The impact of B cells in MS has been suggested by their presence in the cerebrospinal fluid of patients with the disease.7 In addition, B cells have a receptor for EBV and may become immortalized after in vitro infection with the virus.7 A recent investigation of the potential link between the 2 diseases sought to determine whether gene expression and transcription networks in EBV-transformed B cells varied between patients with MS and their healthy siblings.7 Differential expression of several genes was apparent. In the samples from the MS patients, the gene products TCF2, CXCL10, and FUT4 were up-regulated, whereas CDC5L, TNFRSF19, and HLA-DR were down-regulated. Two intersecting clusters of transcriptional factors were identified, a larger one governed by the up-regulated TCF2 and a smaller one regulated by the down-regulated CDC5L. Previous work had demonstrated that TCF2 up-regulates chemokine receptor 1 (CCR1; CC motif), a molecule expressed on T cells and macrophages.7,8 Numerous CCR1-positive infiltrating macrophages were found in MS plaques. CCR1 has also been linked to newly infiltrated monocytes in MS lesions. These and other observations have led researchers to propose that TCF2 may play a central role in the pathogenesis of MS.7 No role has yet been characterized for CDC5L.
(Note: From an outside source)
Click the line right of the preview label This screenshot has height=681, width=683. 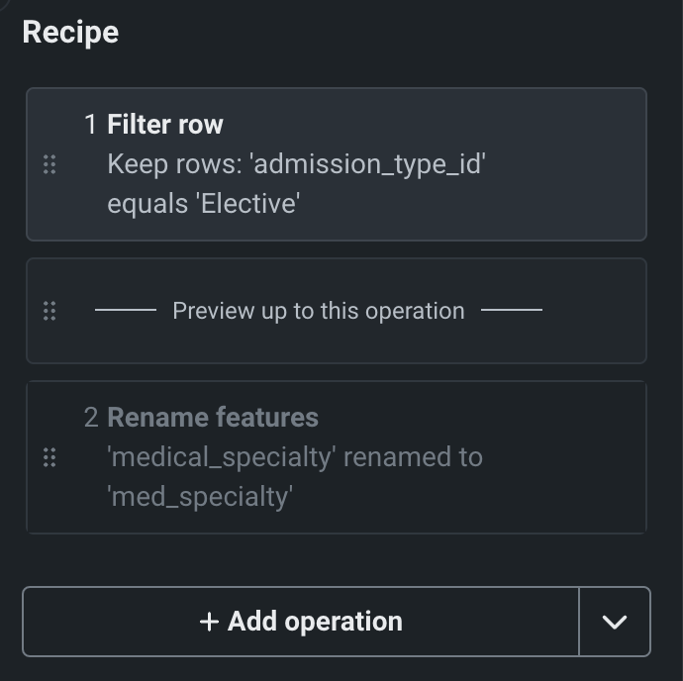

Additional evidence has suggested that EBV persistence and reactivation in the CNS may be a key contributor to the development of MS.9 Postmortem examination of brain tissue from MS patients revealed evidence of EBV infection in a substantial proportion of brain-infiltrating B cells as well as in plasma cells (in nearly 100% of cases). Abnormal accumulation of EBV-infected cells did not correlate with disease course or duration, gender, age at disease onset, or immunosuppressive therapy. Furthermore, no such findings were evident in cases involving other inflammatory neurologic diseases.9

Another line of inquiry has been prompted by epidemiologic evidence showing that individuals with low vitamin D levels are more prone to develop MS.10,11 Notably, vitamin D receptors are expressed on B cells infected by EBV, on antigen-presenting cells, and on activated lymphocytes.12 Moreover, dihydroxyvitamin D3 (the isoactive metabolite of vitamin D) suppresses antibody production and T-cell proliferation; the T cells also trend toward a less detrimental Th2 phenotype. Vitamin D may therefore protect against MS by modulating the immune response to EBV. It has been suggested in this regard that Theiler’s murine encephalomyelitis virus model of MS may be appropriate for studying the impact of vitamin D supplementation.12 This is because demyelinating disease may also be induced in mice by Theiler’s virus, which triggers T cells to become progressively more responsive to myelin epitopes. Thus, studies of vitamin D supplementation or deprivation in Theiler’s model could provide further insight into the interrelation of immune responses to viruses and vitamin D in MS.12 However, such studies have yet to be conducted.

Conclusions

Evidence of links between B cells, EBV, and MS appears to be mounting. Future studies may shed more light on these associations, potentially leading to novel therapeutic interventions as well as strategies for preventing MS.